Abstract
Background: Type 2 diabetes is considered a critical challenge to modern healthcare systems. The National Health Service Diabetes Prevention Programme delivered an evidence-based behaviour change programme at a national scale to reduce the incidence of type 2 diabetes in England.
Objective(s): The Diabetes Prevention – Long-term Multimethod Assessment research programme provided a comprehensive assessment of the delivery of the National Health Service Diabetes Prevention Programme and its effectiveness and cost-effectiveness.
Design: Mixed-methods research including qualitative methods, observations, patient surveys and secondary analysis of administrative and survey data using statistical and econometric methods.
Setting: Community settings in England delivering the commissioned intervention, supported by general practices responsible for recruitment and referral.
Participants: Patients in community settings identified as being at high risk of type 2 diabetes offered and participating in the National Health Service Diabetes Prevention Programme, and staff involved in the organisation and delivery of the service.
Interventions: The National Health Service Diabetes Prevention Programme, including its evidence-based behaviour change intervention (using both face-to-face and digital platforms) and the associated services for patient recruitment.
Main outcome measures: Incidence of type 2 diabetes, cost-effectiveness, access to the programme and fidelity of intervention delivery.

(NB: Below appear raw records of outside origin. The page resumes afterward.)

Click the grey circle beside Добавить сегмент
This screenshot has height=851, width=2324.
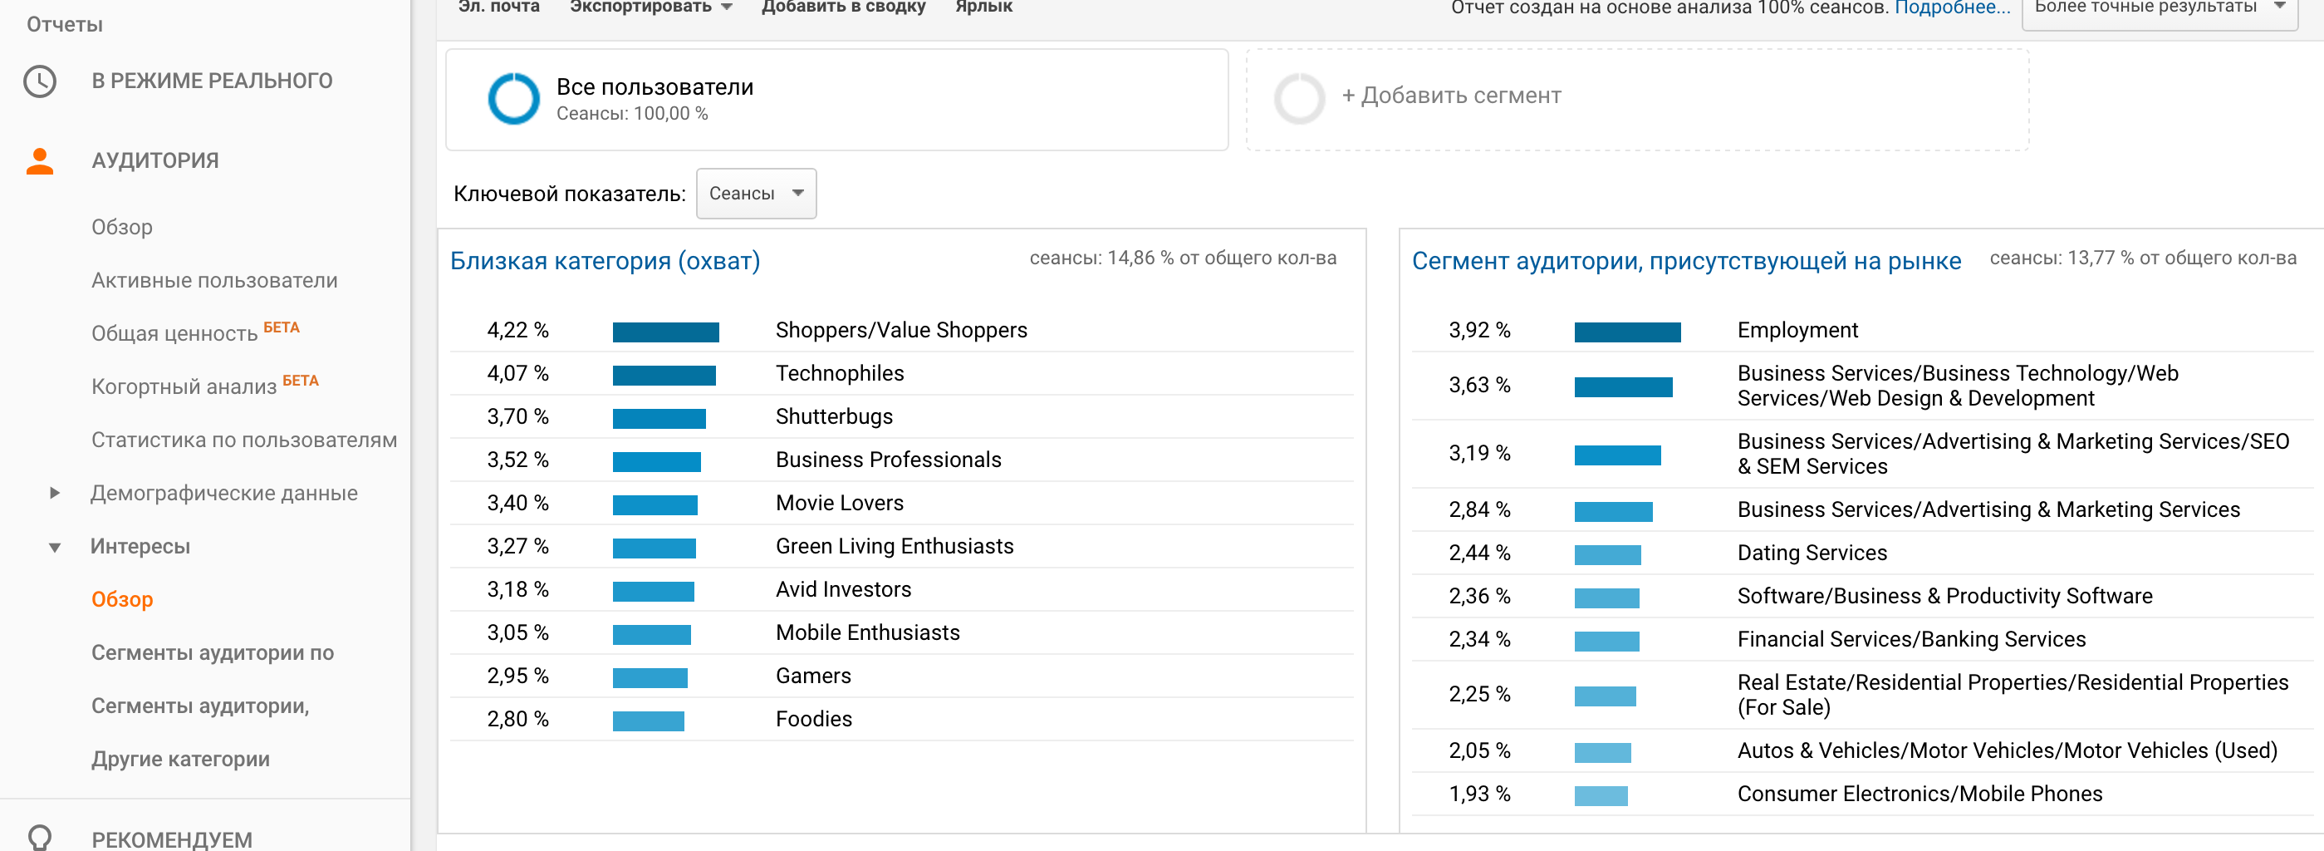click(x=1299, y=98)
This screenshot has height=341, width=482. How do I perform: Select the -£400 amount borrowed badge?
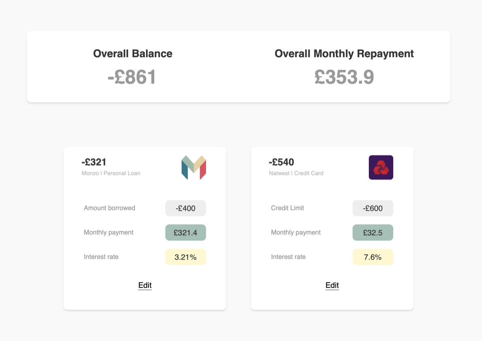pos(186,208)
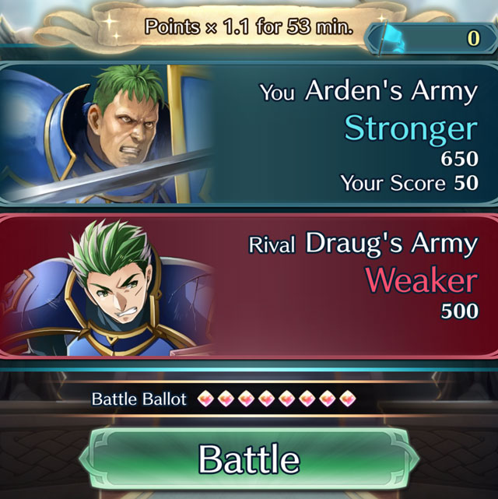Click the last Battle Ballot heart icon
Viewport: 498px width, 499px height.
tap(348, 399)
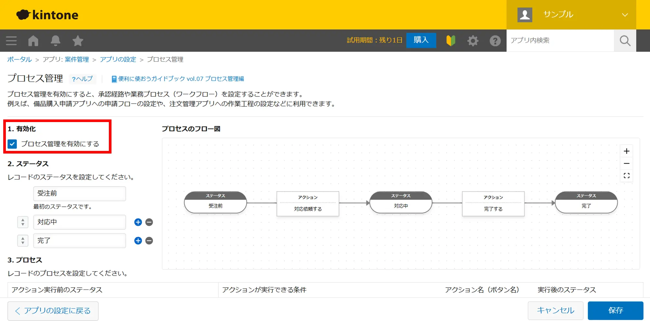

Data sources: Interviews with patients and staff, document analysis and observations of the National Health Service Diabetes Prevention Programme delivery, patient surveys, secondary data (including National Health Service Diabetes Prevention Programme data, national surveys and audits).
Results: The National Health Service Diabetes Prevention Programme was associated with significant reductions in incidence of type 2 diabetes and was highly likely to be cost-effective. Analyses of the delivery of the programme highlighted several aspects which impacted access to the programme and the fidelity with which the behaviour change intervention was delivered. For example, uptake and adherence were influenced by participants’ psychosocial beliefs (e.g. chance of getting type 2 diabetes and whether taking part would reduce this). There were large differences between general practices in how many people they referred to the programme, with practices that offered higher-quality care for people with diabetes referring more. Variation in
retention and outcomes was associated with differences in providers.
Limitations: Analysis of administrative data to explore effectiveness and cost-effectiveness may be influenced by confounding. Recruitment of diverse and representative samples for surveys, interviews and observations was likely
impacted by selection.
Conclusions: The National Health Service Diabetes Prevention Programme is highly likely to be cost-effective. Data from Diabetes Prevention – Long-term Multimethod Assessment have been used to improve aspects of programme delivery and could suggest further enhancements to improve recruitment, retention and fidelity.
Future work: Future research should address the question of whether the National Health Service Diabetes Prevention Programme prevents or delays type 2 diabetes when longer-term follow-up data are available. We identified factors that could be targeted to impact on recruitment, retention and inequalities, and recommend a
robust assessment of the link between fidelity and outcomes.
Funding: This synopsis presents independent research funded by the National Institute for Health and Care Research (NIHR) Health and Social Care Delivery Research programme as award number 16/48/07.